The manner in which an appeal against an exercise of discretion should be determined is governed by established principles. It is not enough that the judges composing the appellate court consider that, if they had been in the position of the primary judge, they would have taken a different course.  It must appear that some error has been made in exercising the discretion.  If the judge acts upon a wrong principle, if he allows extraneous or irrelevant matters to guide or affect him, he mistakes the facts, he does not take into account some material consideration, then his determination should be reviewed and the appellate court may exercise its own discretion and substitution for his if it has the materials for so doing.  It may not appear how the primary judge reached the result embodied in his order, but, if upon the facts it is unreasonable or plainly unjust, the appellate court may infer that in some way there has been a failure to properly exercise the discretion which the law reposes in the court of first instance.

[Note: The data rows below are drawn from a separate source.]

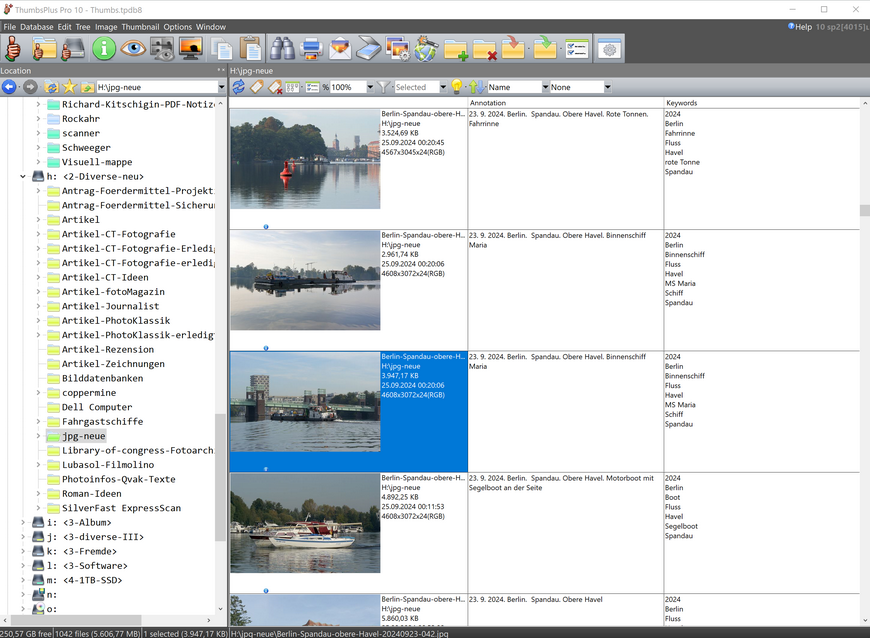Image resolution: width=870 pixels, height=638 pixels.
Task: Expand the Fahrgastschiffe folder tree node
Action: 39,422
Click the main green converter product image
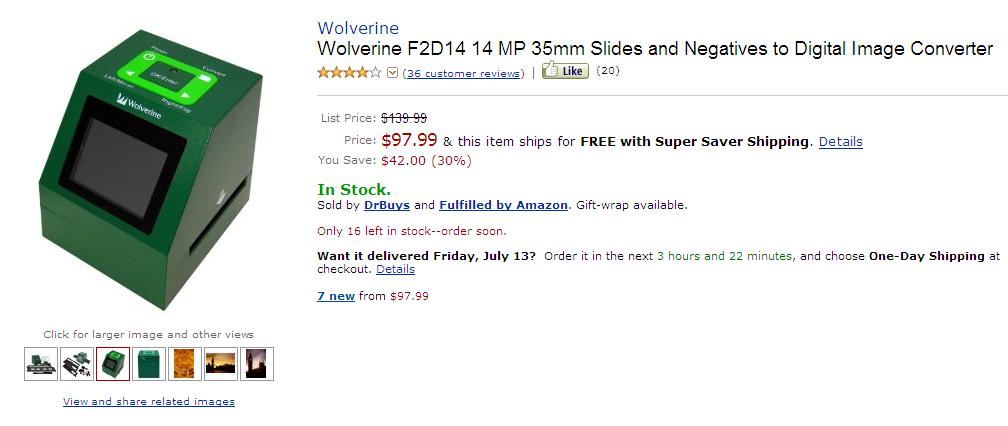 [x=150, y=170]
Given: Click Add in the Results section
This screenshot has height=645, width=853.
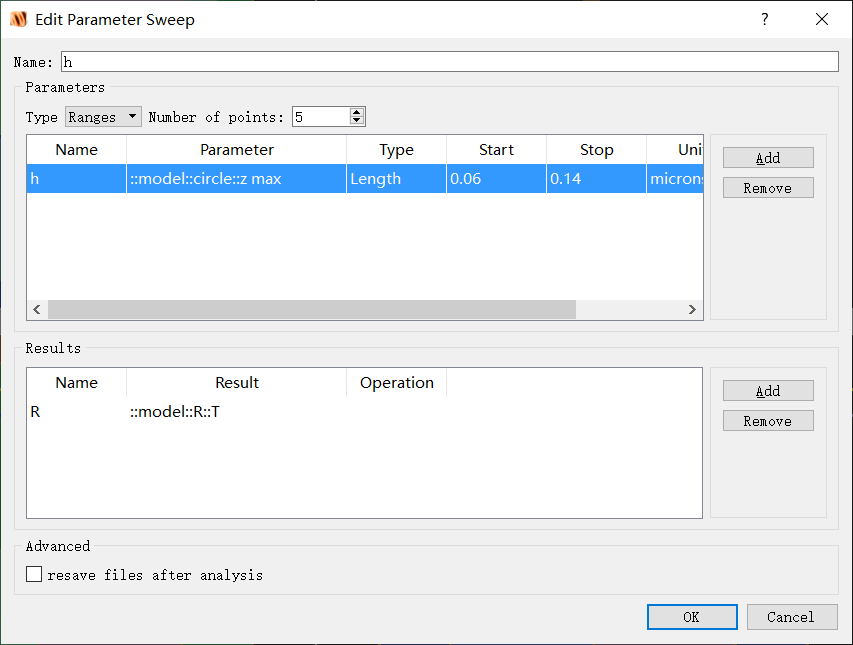Looking at the screenshot, I should click(x=767, y=390).
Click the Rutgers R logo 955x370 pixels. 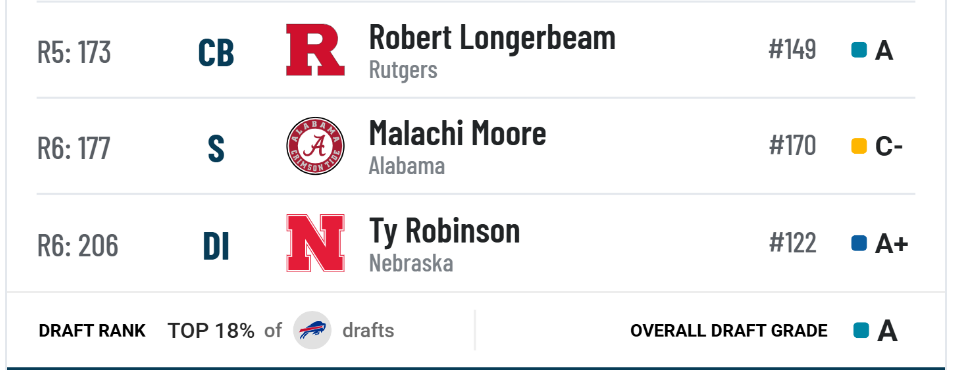point(315,50)

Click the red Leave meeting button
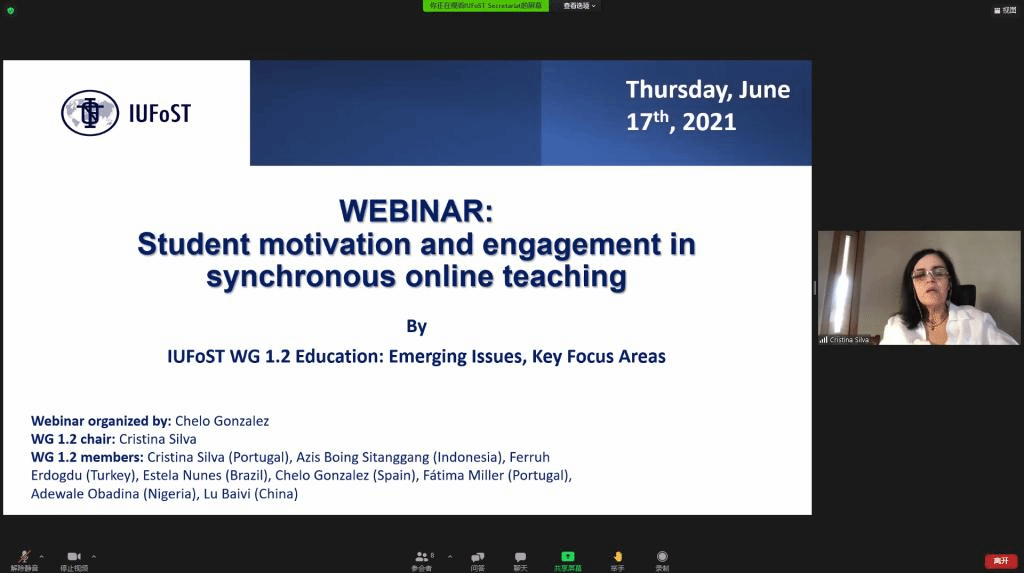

  1. Subsequently, there have been other references.  For example, it has been said that the Appellant must show some legal factual or discretionary error.  And in the case of R v Lawley [2007] QCA 243 it was said that it is not a sufficient basis for the Appellate Court to intervene because it might have struck a different balance between competing considerations which had to be weighed in exercise of the sentencing discretion. In R v Ikin [2007] QCA 224, Justice of Appeals Keane, as he then was, in referring to the general proposition that in some instances the severity of the sentence of itself may be indicative of an error, even though a specific or particular error cannot be directly pointed to.  His Honour said:

In this regard there may be cases where the sentence is so unreasonable or plainly unjust in the circumstances as to give rise to an inference that the discretion has miscarried.  It is this idea which informs the familiar ground of appeal that a sentence is manifestly excessive.  But having – that being said, it was emphasised by Kirby J in Dinsdale v R [2002] CLR 321 at 341, this court should allow an appeal against sentence only where the error is clearly apparent.

  1. Finally, as was observed by the Court of Appeal and the Commissioner of Police v Al Shakarji [2013] QCA 319:

In an appeal such as this, the court is required to make its own determination on relevant facts and issues from the evidence, but giving due deference in attaching a good deal of weight to the Magistrate’s view.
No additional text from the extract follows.